Originally from Rochester, New York, Rabbi Joshua Garroway, Ph.D., graduated summa cum laude from Duke University in 1998. Five years later he was ordained at HUC-JIR in Cincinnati, having served student pulpits at Miami University Hillel and Temple Israel of Paducah, Kentucky, and having been awarded prizes for academic and homiletic achievement. His rabbinate began under the tutelage of Professor Dale B. Martin in the department of Religious Studies at Yale University, where he won the Andrew Mellon Fellowship in the Humanities and the Whiting Dissertation Fellowship on his way to earning a Ph.D. in New Testament studies in 2008. Rabbi Garroway’s dissertation explored the ways in which Paul’s Epistle to the Romans constructs Jewish identity, and the role of Paul’s discourse in the ensuing emergence of Christianity. The arguments introduced in that dissertation eventually found mature expression in his first book, Paul’s Gentile-Jews: Neither Jew Nor Gentile, But Both (2012).
Since arriving at the Jack H. Skirball Campus in 2008 as Assistant Professor of Early Christianity and Second Commonwealth, Rabbi Garroway has taught numerous courses in HUC-JIR’s Rabbinical Program, School of Jewish Nonprofit Management, and Louchheim School of Judaic Studies, which provides Jewish studies for undergraduates at the University of Southern California. In the Rabbinical Program, these offerings have included introductory courses in Mishnah, Midrash, and Christianity, and electives examining the emergence of Christianity and Rabbinic Judaism in the first five centuries.
Rabbi Garroway has published articles in scholarly journals, edited volumes, and popular magazines on a variety of subjects, including Jewish identity in antiquity, the Historical Jesus, the Apostolic Fathers, the New Testament book of Acts, Paul’s Epistle to the Romans, the Gospel of Mark, and the Epistle to the Hebrews.
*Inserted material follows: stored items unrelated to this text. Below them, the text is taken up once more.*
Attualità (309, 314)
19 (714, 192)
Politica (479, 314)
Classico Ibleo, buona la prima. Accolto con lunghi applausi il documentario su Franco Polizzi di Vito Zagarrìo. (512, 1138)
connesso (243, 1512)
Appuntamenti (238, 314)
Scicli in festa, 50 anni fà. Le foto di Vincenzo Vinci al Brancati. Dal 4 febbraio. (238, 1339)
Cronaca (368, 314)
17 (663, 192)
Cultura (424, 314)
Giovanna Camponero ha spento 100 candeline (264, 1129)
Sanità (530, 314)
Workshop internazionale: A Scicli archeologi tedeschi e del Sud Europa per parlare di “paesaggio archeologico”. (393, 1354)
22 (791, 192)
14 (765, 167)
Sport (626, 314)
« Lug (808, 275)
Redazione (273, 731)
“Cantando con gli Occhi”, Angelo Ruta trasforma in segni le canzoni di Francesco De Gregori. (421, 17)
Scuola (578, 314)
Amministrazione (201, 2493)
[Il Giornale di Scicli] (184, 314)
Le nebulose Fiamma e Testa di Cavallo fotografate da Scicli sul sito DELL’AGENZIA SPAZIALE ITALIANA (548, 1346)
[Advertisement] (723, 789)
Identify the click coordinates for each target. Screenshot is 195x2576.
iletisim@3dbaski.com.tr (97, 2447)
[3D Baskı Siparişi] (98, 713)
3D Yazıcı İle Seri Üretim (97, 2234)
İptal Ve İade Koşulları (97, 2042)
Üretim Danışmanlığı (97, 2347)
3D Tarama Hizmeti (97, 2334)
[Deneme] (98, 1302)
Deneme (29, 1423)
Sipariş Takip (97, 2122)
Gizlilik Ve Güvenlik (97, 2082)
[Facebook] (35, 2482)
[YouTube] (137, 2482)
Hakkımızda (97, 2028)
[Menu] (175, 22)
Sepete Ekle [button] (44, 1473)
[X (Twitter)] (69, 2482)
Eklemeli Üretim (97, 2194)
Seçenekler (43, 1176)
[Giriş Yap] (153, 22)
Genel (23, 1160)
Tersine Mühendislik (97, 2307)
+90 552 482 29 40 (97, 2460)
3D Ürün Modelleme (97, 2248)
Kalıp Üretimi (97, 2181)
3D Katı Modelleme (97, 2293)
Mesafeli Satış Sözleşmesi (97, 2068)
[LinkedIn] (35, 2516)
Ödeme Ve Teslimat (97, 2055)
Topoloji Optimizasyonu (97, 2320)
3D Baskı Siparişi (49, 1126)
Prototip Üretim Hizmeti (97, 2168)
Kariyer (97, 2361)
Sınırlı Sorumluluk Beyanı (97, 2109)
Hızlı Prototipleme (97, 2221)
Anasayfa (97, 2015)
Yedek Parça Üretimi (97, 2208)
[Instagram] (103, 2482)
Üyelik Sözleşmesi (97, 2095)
His current project investigates the representation of Jewish opposition to the earliest Christian communities.
The Rabbi Michael Matuson Professorship for an Emerging Scholar was inaugurated at HUC-JIR/Cincinnati in 2003 by Cynthia G. and Dan Edelman, in honor of Rabbi Michael Matuson, C ’84.
Founded in 1875, Hebrew Union College–Jewish Institute of Religion is the nation’s oldest institution of higher Jewish education and the academic, spiritual, and professional leadership development center of Reform Judaism. HUC-JIR educates men and women for service to American and world Jewry as rabbis, cantors, educators, and nonprofit management professionals, and offers graduate programs to scholars and clergy of all faiths. With centers of learning in Cincinnati, Jerusalem, Los Angeles, and New York, HUC-JIR’s scholarly resources comprise the renowned Klau Library, The Jacob Rader Marcus Center of the American Jewish Archives, research institutes and centers, and academic publications. In partnership with the Union for Reform Judaism and the Central Conference of American Rabbis, HUC-JIR sustains the Reform Movement’s congregations and professional and lay leaders. HUC-JIR’s campuses invite the community to cultural and educational programs illuminating Jewish history, identity, art, and archaeology, and fostering interfaith and multiethnic understanding.